2.754642 * hidden unit 5 to output unit 2 weighting of 3.682286, with rounding).

Figure 5 shows that, for the sunburnt cases (rules (i) - (iii) above), there is early convergence (within three generations) to these rules. The fitness values cited in the rule set above may not be the maximum attainable but are nevertheless significantly above 0.

## 7. Conclusion

In this paper we reviewed various techniques for rule extraction from ANN. The rule extraction plays a very important role in the applications like Medical science where justification of the obtained results is important. The first technique described i.e.
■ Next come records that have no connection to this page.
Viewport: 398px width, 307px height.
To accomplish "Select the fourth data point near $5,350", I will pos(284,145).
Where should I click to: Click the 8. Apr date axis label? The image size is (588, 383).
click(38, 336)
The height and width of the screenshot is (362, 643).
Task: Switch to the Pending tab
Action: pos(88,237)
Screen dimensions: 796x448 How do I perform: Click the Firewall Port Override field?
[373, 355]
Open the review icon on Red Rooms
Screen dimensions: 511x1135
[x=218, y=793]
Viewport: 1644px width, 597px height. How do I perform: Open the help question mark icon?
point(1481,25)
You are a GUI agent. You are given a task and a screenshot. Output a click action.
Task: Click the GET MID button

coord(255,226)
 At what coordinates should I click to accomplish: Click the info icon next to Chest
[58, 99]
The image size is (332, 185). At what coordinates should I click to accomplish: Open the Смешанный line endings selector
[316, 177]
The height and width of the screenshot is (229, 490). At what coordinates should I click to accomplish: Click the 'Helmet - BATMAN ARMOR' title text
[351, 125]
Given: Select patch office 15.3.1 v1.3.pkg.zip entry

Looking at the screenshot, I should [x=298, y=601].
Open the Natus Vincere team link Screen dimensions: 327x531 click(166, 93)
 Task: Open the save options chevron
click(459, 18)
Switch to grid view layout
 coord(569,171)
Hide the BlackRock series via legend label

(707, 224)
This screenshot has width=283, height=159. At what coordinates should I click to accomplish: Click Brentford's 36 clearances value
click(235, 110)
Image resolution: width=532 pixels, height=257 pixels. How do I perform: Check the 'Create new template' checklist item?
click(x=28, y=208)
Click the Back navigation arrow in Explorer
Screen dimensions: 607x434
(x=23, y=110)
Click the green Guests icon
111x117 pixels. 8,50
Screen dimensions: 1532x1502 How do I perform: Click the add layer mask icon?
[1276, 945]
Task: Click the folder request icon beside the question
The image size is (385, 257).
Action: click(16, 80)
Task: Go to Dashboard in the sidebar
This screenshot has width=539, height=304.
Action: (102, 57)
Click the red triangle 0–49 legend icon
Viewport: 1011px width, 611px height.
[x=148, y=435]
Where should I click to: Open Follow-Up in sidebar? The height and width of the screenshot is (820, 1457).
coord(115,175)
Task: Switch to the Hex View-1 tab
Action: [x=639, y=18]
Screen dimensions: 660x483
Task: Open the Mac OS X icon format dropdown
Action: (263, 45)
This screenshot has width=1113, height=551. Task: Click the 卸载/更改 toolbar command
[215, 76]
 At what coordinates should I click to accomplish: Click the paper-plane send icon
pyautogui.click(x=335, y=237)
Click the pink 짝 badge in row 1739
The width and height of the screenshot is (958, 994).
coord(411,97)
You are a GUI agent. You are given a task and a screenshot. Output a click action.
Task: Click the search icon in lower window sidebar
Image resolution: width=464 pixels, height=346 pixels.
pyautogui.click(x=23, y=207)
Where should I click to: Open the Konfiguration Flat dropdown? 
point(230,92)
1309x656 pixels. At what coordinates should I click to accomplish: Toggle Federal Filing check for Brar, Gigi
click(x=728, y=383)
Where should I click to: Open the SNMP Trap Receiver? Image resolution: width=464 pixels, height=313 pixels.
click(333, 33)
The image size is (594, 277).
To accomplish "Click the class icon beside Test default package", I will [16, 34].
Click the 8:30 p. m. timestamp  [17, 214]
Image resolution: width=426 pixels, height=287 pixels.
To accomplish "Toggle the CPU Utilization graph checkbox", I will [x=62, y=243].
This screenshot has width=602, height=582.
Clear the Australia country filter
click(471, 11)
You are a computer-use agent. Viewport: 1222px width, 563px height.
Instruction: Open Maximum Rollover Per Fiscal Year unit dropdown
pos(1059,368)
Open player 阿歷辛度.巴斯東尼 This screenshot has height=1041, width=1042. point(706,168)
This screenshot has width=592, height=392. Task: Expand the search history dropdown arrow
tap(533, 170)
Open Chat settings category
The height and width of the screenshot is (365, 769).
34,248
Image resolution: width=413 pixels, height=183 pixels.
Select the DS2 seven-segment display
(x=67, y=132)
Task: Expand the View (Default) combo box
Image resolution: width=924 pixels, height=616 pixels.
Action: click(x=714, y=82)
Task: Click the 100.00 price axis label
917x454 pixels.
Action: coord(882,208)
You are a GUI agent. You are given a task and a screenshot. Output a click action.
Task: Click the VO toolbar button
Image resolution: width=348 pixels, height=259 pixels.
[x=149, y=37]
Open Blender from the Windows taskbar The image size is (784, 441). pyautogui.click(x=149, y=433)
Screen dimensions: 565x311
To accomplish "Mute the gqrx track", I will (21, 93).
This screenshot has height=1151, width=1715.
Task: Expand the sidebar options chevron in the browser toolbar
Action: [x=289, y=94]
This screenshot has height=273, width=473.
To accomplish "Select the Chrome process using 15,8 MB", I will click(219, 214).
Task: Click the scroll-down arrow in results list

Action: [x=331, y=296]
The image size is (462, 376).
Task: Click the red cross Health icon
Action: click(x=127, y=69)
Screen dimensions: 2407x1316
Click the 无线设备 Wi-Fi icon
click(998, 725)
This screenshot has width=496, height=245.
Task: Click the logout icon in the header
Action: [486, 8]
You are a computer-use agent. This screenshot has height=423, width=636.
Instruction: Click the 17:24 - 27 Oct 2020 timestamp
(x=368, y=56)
Re-RX algorithm is capable of extracting classification rules from NN trained using both discrete and continuous attributes.In the second techniques first the neural network is trained with adaptive activation function. Then the rules are extracted from this trained neural network by using the OptaiNET that is an Artificial immune Algorithm (AIS).In Opt-aiNET algorithm for rule extraction it's been observed that this method has increased classification accuracy despite decreasing number of rules. At the end of the paper the method of rule extraction from neural network by using genetic algorithm is explained.